Teks Latihan =>
__________________________________________________

5. Pesan nonverbal merupakan cara komunikasi
yang lebih efisien dibandingkan dengan pesan verbal. Dari segi waktu, pesan
verbal sangat tidak efisien. Dalam paparan verbal selalu terdapat redudansi
(lebih banyak lambang yang diperlukan), repetisi ambiguity (kata-kata
yang berarti ganda), dan abstraksi. Diperlukan lebih banyak waktu untuk
mengungkapkan pikiran kita secara verbal daripada secara nonverbal.
Pesan Artifaktual
Pesan artifsaktual adalah pesan nonverval
yang diungkapakan melalui penampilan (performance) tubuh, pakaian dan
kosmetik. Walaupun bentuk tubuh relatif menetap, orang sering berperilaku dalam
hubungan dengan orang lain sesuai dengan persepsinya tentang tubuhnya (body
image). Erat kaitannya dengan tubuh ialah upaya kita untuk membentuk citra
tubuh dengan pakaian dan kosmetik.
Kefgen
dan Touchie dalam Rakhmat (2005:292) menyatakan, “Pakaaian menyampaikan pesan.
Pakaian terlihat sebelum suara terdengar. Pakaian tertentu berhubungan dengan
perilaku tertentu.” Umumnya pakaian kita pergunakan untuk menyampaikan
identitas kita, untuk mengungkapkan kepada orang lain siapa kita. Menyampaikan
identitas berarti menunjukkan kepada orang lain bagaimana perilaku kita dan
bagaimana orang lain sepatutnya memperlakukan kita. Selain itu pakaian dipakai
untuk menyampaikan perasaan (seperti blus hitam ketika wanita berduka cita,
atau pakaian yang semarak ketika kitsa ceria), status dan peranan (seperti
seragam kantor), dan formalitas (seperti memakai sandal untuk menunjukkan
situasi informal dan memakai batik untuk situasi formal).
Banyak
pesan nonverbal dikomunikasikan melaui cara berpakaian dan artifak-artifak
lain. Perhiasan, tata-rias wajah, kancing, alat tulis yang digunakan, mobil
yang dikendarai, rumah yang diami, perabot rumah yang dimiliki serta cara
penataannya, besar dan lokasi kantor, dan, nyatanya, hampir setiap benda yang
berkaitan dengan manusia juga mengkomunikasikan makna. Arloji Rolex dan Timex
keduanya mungkin memberikan informasi tentang waktu yang sama dan benar, tetapi
keduanya mengkomunikasikan hal yang berbeda tentang pemakainya
Pakaian merupakan
bagian kesatuan yang tidak terlepas dalam kehidupan sosial. Pada dimensi
personal, pakaian menjadi media untuk mengeksitensikan ekspresi dan gagasan
yang terkadang muncul dalam bentuk yang serba abstrak. Melalui dimensi
sosial kultural, pakaian dijadikan sebagai media komunikasi, promosi, bahkan
pembentukan ideologi. Berbagai persoalan yang muncul dalam kehidupan sosial,
dapat direfleksikan melalui produk-produk pakaian, sehingga formulasi
komunikasi antara pengguna, penikmat, dan pencipta pakaian terbentuk secara
sistematis. Produk pakaian sebagai perwujudan visual produk kebudayaan,
seringkali dijadikan penanda dan identitas sosial pada komunitas sosial.

__________________________________________________

Materi Terkumpul =>
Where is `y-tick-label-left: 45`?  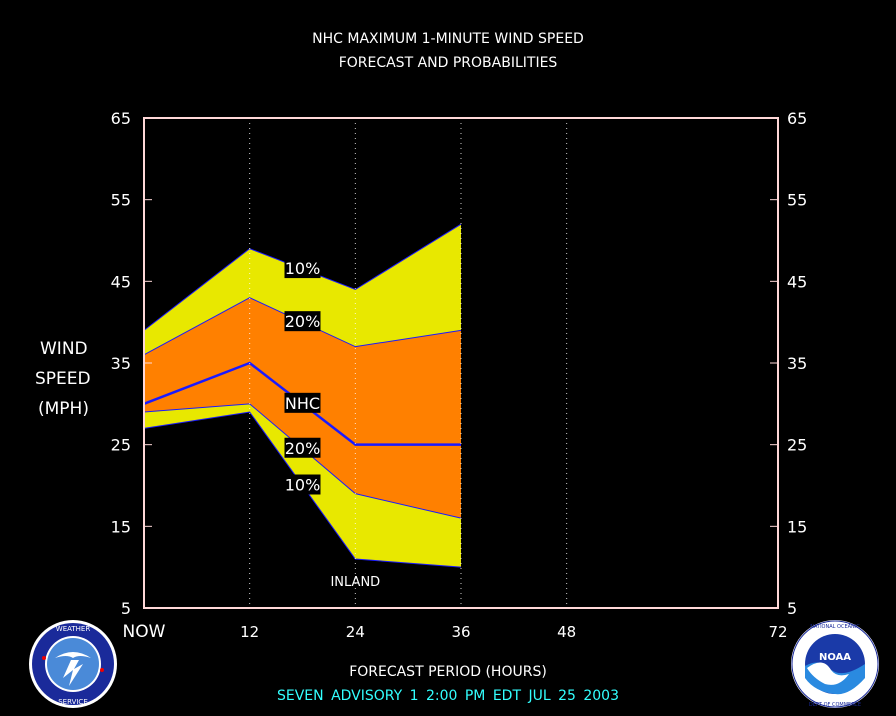
y-tick-label-left: 45 is located at coordinates (121, 282).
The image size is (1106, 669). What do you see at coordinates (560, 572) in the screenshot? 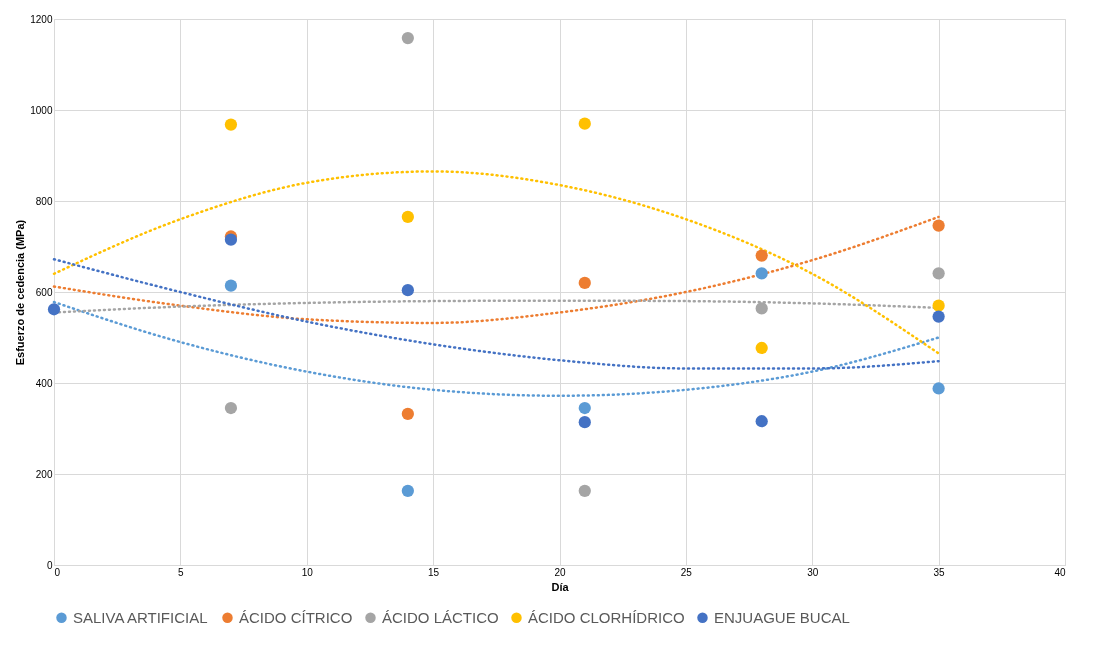
I see `x-tick-label: 20` at bounding box center [560, 572].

__________________________________________________

Terjemahkan ke dalam bahasa Inggris kalimat berikut dari teks tentang pesan nonverbal: "Diperlukan lebih banyak waktu untuk mengungkapkan pikiran kita secara verbal daripada secara nonverbal."

It takes more time to express our thoughts verbally than nonverbally.